Overview
Postpartum depression is a common psychological abnormality during the puerperium, which seriously affects maternal and neonatal health. Esketamine, the S-enantiomer of ketamine, is twice as potent as ketamine and can be safely used for cesarean section and labor analgesia. However, it is not clear whether esketamine used for epidural labor analgesia can significantly reduce the incidence of postpartum depression. This study intends to explore the incidence of maternal prenatal depression and to investigate the effect of esketamine for epidural labor analgesia on postpartum depression and maternal and neonatal outcomes in parturients with prenatal depression through a multi-center, large-scale and high-quality clinical trail, in order to provide a clinical basis and theoretical basis for the application of esketamine used for epidural labor analgesia in postpartum depression and further reduce the incidence of postpartum depression, promote maternal and infant health, and ensure maternal and infant safety .
Description
The study include women who meet the inclusion criteria for antenatal EPDS score ≥10 for labour analgesia while signing informed consent. The women will be randomized into two groups, one for esketamine group and the other for the control group. Follow-up visits will be conducted at 1 day, 7 days and 42 days after delivery. The primary endpoint of the study was the incidence (MINI-6.0 for diagnosis of postnatal depression) and severity of maternal depression at day 42 postpartum.

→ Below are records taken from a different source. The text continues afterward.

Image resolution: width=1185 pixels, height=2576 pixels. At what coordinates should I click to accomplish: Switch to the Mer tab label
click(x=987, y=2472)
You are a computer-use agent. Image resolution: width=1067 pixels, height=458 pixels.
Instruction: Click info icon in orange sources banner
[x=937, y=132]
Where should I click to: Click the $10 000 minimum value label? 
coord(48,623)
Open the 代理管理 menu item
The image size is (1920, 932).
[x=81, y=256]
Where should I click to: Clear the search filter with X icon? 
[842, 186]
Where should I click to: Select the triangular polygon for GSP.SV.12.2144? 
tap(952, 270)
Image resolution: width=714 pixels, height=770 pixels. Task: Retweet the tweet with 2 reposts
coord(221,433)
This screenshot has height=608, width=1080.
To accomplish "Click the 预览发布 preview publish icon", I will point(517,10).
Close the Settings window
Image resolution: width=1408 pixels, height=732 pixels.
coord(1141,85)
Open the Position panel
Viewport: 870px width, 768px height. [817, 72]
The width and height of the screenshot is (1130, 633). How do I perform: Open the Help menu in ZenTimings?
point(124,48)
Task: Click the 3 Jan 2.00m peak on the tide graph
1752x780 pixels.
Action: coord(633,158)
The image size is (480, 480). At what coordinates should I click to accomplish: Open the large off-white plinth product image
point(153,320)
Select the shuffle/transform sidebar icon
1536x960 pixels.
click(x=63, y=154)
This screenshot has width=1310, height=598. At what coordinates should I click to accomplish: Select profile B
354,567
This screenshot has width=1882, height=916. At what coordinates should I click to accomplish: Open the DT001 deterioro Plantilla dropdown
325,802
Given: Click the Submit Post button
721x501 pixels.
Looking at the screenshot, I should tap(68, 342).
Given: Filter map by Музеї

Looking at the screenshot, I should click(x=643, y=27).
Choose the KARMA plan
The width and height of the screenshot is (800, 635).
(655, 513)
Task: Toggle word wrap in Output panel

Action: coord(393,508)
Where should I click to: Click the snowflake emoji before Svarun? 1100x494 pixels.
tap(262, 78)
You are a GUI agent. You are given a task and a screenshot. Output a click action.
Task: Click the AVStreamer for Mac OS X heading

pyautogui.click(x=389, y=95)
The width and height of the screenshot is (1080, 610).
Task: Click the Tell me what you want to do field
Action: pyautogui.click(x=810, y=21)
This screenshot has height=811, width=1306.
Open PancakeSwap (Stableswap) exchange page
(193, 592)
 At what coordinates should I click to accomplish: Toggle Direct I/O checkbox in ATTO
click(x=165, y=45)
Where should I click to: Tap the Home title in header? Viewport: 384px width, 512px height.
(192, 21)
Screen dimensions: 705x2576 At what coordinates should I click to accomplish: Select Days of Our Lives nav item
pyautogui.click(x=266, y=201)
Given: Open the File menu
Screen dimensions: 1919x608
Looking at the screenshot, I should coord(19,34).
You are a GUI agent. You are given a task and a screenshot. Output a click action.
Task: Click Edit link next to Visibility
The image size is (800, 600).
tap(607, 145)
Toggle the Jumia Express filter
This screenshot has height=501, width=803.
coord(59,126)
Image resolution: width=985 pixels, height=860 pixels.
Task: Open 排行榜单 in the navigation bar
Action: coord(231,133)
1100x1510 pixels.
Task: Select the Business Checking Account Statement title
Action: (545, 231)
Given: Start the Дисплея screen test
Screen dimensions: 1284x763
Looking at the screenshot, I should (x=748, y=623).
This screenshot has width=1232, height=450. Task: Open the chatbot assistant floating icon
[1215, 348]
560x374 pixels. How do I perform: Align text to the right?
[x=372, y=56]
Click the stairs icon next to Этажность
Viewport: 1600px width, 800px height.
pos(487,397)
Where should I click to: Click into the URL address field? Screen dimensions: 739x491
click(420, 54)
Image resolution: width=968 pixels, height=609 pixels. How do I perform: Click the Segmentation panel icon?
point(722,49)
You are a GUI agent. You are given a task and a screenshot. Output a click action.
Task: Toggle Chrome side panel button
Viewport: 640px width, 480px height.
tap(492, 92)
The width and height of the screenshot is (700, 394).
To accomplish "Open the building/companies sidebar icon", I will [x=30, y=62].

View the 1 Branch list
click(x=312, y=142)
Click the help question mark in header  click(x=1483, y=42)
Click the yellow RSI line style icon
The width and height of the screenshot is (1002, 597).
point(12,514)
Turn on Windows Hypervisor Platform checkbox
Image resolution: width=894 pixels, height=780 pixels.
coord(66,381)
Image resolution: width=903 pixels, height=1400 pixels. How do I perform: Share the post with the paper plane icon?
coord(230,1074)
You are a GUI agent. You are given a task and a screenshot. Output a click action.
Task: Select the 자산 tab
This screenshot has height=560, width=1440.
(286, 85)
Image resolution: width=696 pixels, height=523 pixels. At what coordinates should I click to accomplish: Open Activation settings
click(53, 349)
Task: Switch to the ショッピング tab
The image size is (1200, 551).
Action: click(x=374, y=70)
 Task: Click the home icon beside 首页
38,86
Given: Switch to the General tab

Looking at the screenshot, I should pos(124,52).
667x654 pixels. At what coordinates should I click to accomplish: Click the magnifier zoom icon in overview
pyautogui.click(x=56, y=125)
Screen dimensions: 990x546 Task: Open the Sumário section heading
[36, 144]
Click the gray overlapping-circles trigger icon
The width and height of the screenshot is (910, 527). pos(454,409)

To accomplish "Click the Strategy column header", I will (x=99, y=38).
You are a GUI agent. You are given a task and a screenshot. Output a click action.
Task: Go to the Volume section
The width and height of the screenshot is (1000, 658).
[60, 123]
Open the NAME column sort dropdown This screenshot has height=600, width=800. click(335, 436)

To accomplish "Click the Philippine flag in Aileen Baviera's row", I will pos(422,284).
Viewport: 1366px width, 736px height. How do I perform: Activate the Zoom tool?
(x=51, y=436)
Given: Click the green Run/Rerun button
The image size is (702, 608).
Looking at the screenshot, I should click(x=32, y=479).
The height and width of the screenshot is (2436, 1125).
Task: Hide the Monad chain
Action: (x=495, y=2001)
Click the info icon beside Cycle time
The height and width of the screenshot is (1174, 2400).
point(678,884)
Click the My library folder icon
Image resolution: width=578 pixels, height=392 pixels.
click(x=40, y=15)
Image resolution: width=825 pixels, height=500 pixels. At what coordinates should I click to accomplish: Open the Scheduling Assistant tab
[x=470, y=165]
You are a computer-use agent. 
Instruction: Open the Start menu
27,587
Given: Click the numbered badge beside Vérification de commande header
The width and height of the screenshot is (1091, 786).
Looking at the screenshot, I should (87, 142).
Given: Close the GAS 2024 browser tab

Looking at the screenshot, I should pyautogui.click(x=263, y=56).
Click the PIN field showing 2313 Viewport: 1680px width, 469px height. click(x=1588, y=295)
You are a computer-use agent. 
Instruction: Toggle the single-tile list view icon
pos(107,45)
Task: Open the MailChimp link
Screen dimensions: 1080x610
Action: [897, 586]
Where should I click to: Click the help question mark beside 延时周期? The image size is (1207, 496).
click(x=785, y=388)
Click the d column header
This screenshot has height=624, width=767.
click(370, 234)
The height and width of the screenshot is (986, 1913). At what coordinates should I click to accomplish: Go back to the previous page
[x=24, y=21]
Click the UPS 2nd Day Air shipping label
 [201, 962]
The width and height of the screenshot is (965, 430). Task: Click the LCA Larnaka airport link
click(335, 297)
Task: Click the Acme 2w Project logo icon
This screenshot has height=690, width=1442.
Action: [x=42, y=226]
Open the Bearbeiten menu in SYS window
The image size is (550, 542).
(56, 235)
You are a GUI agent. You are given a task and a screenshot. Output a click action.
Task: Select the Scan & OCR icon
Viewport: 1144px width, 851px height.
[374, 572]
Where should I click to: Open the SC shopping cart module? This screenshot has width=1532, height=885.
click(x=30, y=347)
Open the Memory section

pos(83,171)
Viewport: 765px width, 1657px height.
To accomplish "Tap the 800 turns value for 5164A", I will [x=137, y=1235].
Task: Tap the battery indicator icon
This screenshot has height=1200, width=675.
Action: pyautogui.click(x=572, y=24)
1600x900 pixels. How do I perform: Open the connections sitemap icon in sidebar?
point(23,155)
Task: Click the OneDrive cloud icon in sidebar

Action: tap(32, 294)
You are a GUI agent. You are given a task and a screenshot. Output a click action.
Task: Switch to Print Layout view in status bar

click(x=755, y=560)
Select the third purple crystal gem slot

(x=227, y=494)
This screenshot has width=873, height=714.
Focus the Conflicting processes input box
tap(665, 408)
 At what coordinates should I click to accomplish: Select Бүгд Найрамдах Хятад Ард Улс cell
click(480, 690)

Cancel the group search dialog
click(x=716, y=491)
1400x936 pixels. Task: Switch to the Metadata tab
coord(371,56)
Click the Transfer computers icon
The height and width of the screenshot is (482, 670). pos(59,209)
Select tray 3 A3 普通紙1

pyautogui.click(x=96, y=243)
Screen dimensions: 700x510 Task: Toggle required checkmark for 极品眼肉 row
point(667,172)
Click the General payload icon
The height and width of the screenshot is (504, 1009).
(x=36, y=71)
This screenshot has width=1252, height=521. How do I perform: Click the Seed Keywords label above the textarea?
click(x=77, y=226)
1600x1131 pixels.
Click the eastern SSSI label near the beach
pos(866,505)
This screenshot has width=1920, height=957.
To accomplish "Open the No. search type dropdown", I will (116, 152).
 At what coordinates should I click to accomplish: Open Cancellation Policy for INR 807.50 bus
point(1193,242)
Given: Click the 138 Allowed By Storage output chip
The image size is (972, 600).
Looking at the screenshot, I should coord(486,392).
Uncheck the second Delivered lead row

The secondary endpoints of the study are maternal EPDS scores at 7 and 42 days postpartum; pain scores and impact at 1, 7 and 42 days postpartum; breastfeeding at 1, 7 and 42 days postpartum; length of postpartum stay; maternal complications at 42 days postpartum and neonatal illnesses at 42 days postpartum.
Eligibility
Inclusion Criteria:
- Full-term pregnancy; Antenatal depressive state (EPDS score ≥10 and non-depressive diagnosis by a psychiatrist); Epidural labor analgesia; Signed informed consent.
Exclusion Criteria:
- Pre-existing history of definite psychiatric disorders (depression, schizophrenia, etc.) or communication disorders;Presence of severe preoperative pregnancy complications (e.g., severe preeclampsia, placental implantation, HELLP syndrome, placenta praevia, placenta abruptio);ASA classification ≥ grade III;Contraindications to ketamine/S-ketamine (e.g., intractable, refractory hypertension, severe cardiovascular disease [cardiac function class ≥ III], hyperthyroidism); Refusal to participate in the study.